Genügt am Ende die perfekte Simulation, um einen Gottesdienst feiern zu können, wie auf dem Kirchentag in Nürnberg geschehen? Lässt sich der Prediger, die Predigerin als Zeuge des Glaubens und des Evangeliums durch einen Avatar ersetzen, der nicht als Person aus Fleisch und Blut für das einsteht, was er sagt? Macht es einen Unterschied, ob man einen Rundfunk- oder Fernsehgottesdienst anschaut, der möglicherweise zeitversetzt gesendet wird, ob man einen digitalen Gottesdienst im Internet mitfeiert oder ob man in Präsenz einem Gottesdienst beiwohnt, der von einem Avatar geleitet wird?

Die reformatorische Tradition rechnet mit der Selbstmächtigkeit des göttlichen Wortes, die nicht an die Würdigkeit der Person dessen gebunden ist, der es bezeugt und verkündigt. Das Verstehen als Akt der Rezeption und somit der Glaube, der aus solchem Hören oder Lesen und Verstehen hervorgeht, können durch unterschiedliche Medien geweckt werden. Es ist letztlich ein geistliches Geschehen, das auf das Wirken des Heiligen Geistes zurückgeführt wird. Der vernehmende Glaube selbst lässt sich nicht simulieren, wie auch niemand im Glauben, nämlich darin, Gott über alle Dinge zu fürchten, zu lieben und zu vertrauen, durch einen anderen ersetzt werden kann.

Leiblichkeit des Wortes

Zur Leiblichkeit des Wortes (CA 5) gehört, dass laut Confessio Augustana 14 nur predigen soll, der dazu aus der Gemeinschaft der Glaubenden ordnungsgemäß berufen ist und für sein Zeugnis persönlich einstehen kann. Eine KI kann das niemals sein. Als Zeugen persönlichen Glaubens und des göttlichen Wortes, die Rede und Antwort stehen, können Personen durch keine KI und keinen Avatar ersetzt werden. Ich kann auch nicht mit einem Avatar gemeinsam beten. Mag dieser Eindruck auch in einem Gottesdienst wie jüngst beim Kirchentag in Nürnberg entstehen, es sind doch nur die anwesenden Personen, die gemeinsam beten. Wer zu zweit mit einem Avatar betet, betet in Wahrheit für sich allein. Selbst dann, wenn kommunizierende Personen nicht unmittelbar physisch präsent sind, bleibt Glaube ein interpersonales Geschehen, das die Existenz von leibhaftigen Personen zur Bedingung hat. Letztlich ist Glaube ein ganzheitlicher Lebensakt, der sich wie unser endliches leibliches Leben nicht simulieren lässt.

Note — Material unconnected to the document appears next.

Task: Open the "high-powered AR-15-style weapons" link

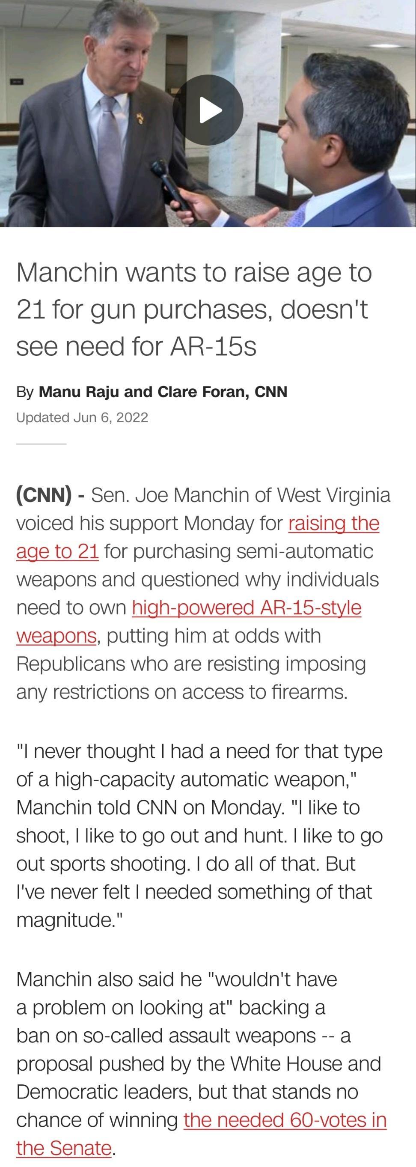Action: pyautogui.click(x=246, y=608)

Im kritischen Umgang mit digitalen Medien und Künstlicher Intelligenz kommt es darauf an, einer neuen Platonisierung des Christentums gegenzusteuern. Eben darum gehört zum Glauben die Hoffnung auf die leibliche Auferstehung, mag auch wie bei Paulus an einen nicht näher beschriebenen geistlichen Auferstehungsleib gedacht sein. Der Digitalisierung zum Trotz bleibt die Einsicht Friedrich Christoph Oetingers (1702–1782) gültig, dass Leiblichkeit das Ende der Werke Gottes ist.